LISTED RECORDS
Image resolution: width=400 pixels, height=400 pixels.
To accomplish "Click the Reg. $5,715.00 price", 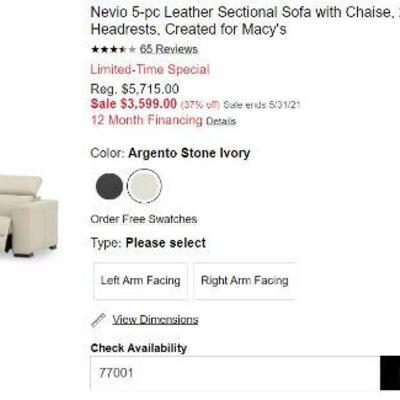I will (x=135, y=89).
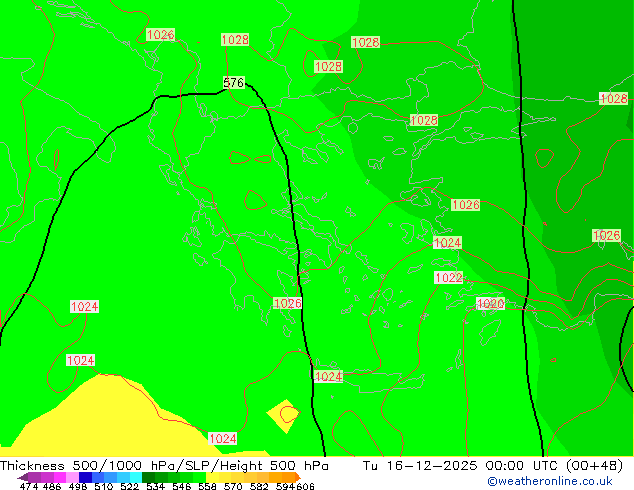
Task: Select the 1022 isobar label
Action: (x=448, y=278)
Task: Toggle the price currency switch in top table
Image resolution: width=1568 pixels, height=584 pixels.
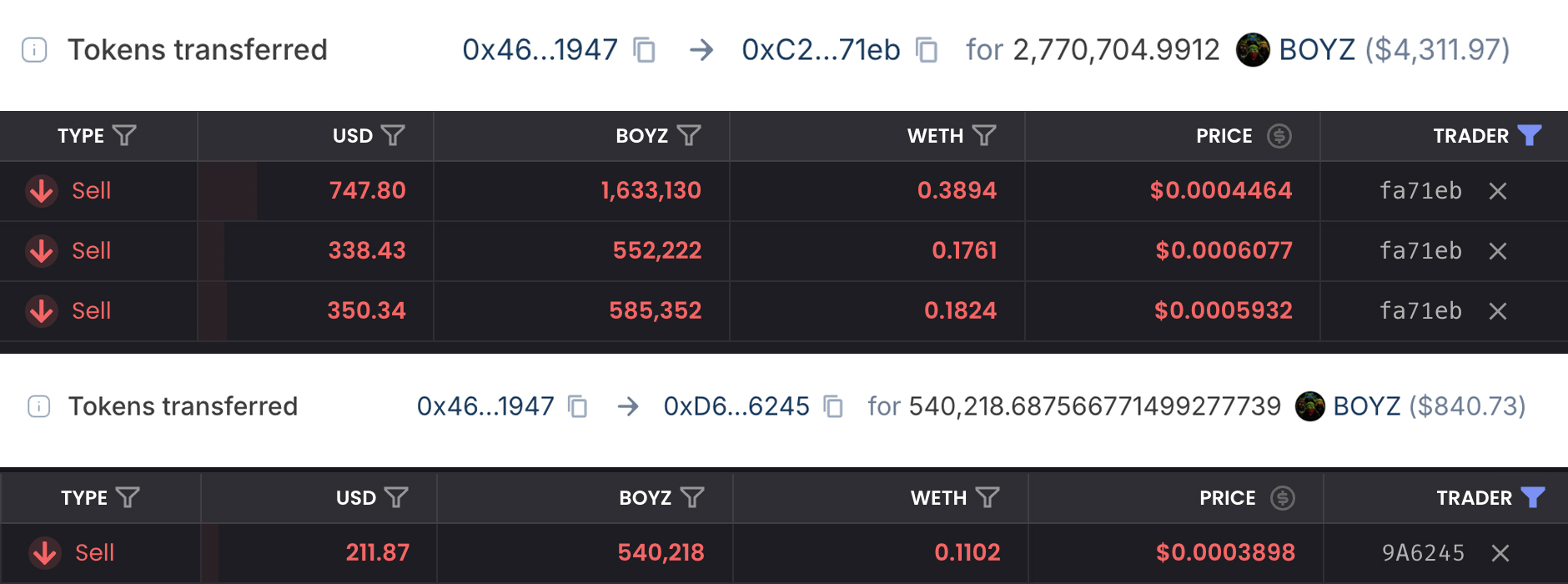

THE TASK
From the entries above, extract every line where the word "height" appears.

SOLUTION FOR THIS PROBLEM
Image resolution: width=400 pixels, height=400 pixels.
Image resolution: width=1568 pixels, height=584 pixels.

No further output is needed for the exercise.